TEXT SHOWN:
******
Many faithful Christians today sense that the world has been turned upside down. Basic social values that once seemed immovable appear to be collapsing, particularly sexual ethics. Secular and Christian pundits alike are sounding alarms about the present state of American culture and civil order.

In the wake of these social realities, some Christians are asking tough questions. Do churches need to reexamine their message and mission? Have American Christians been wrong about the church’s responsibility and perhaps even the gospel?

In the past five years or so, a number of voices have begun to answer these questions. They say society’s ills can be traced, in part, to the church’s neglect of theonomic principles.

Today’s theonomists teach that the church has rightly preached Christ, justification by faith alone, and the need for reconciliation of individual sinners to God, but it has ignored the public aspect of the gospel. The whole gospel, they say, involves proclaiming and practicing God’s Old and New Testament law in society as the way to obtain God’s social and cultural blessings on earth. They teach that Christ obtains his victory over the world through the church’s obedience to God’s law and society’s implementation of God’s law across every domain, especially the self, the home, and the civil government.
******
REQUIREMENT 1: In the passage on theonomy, which areas do theonomists especially name for putting God's law into practice?
REQUIREMENT 2: Repeat the passage on theonomy word for word, beginning at the words "Many faithful Christians" and stopping after the words "of theonomic principles.".
Answer using only the passage on theonomy.
******
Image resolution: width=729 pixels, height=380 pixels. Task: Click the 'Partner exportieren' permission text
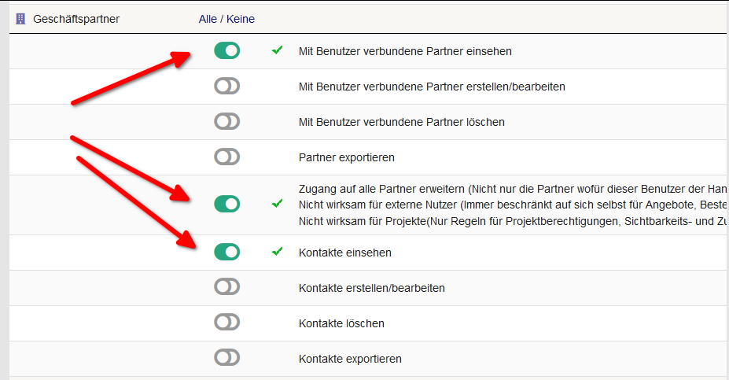click(x=347, y=157)
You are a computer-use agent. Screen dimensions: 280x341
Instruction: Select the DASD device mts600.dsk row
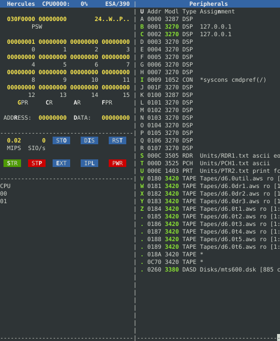coord(210,270)
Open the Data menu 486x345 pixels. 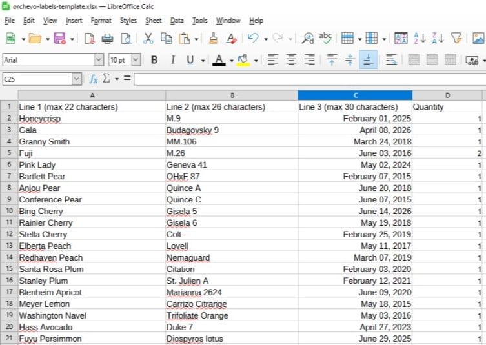[x=177, y=21]
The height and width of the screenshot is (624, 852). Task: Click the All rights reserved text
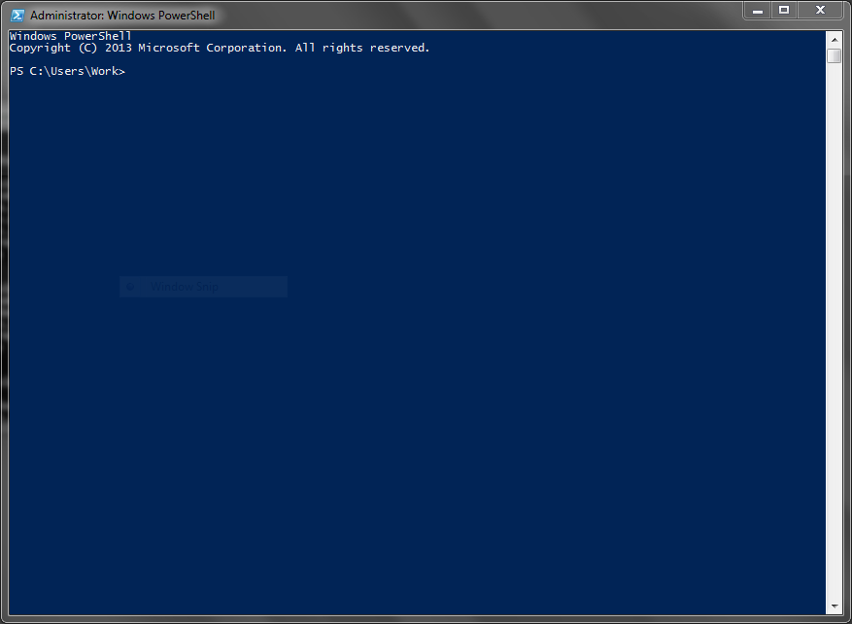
******
CORRECT RESULT 1: The self, the home, and the civil government.

CORRECT RESULT 2:
Many faithful Christians today sense that the world has been turned upside down. Basic social values that once seemed immovable appear to be collapsing, particularly sexual ethics. Secular and Christian pundits alike are sounding alarms about the present state of American culture and civil order.

In the wake of these social realities, some Christians are asking tough questions. Do churches need to reexamine their message and mission? Have American Christians been wrong about the church’s responsibility and perhaps even the gospel?

In the past five years or so, a number of voices have begun to answer these questions. They say society’s ills can be traced, in part, to the church’s neglect of theonomic principles.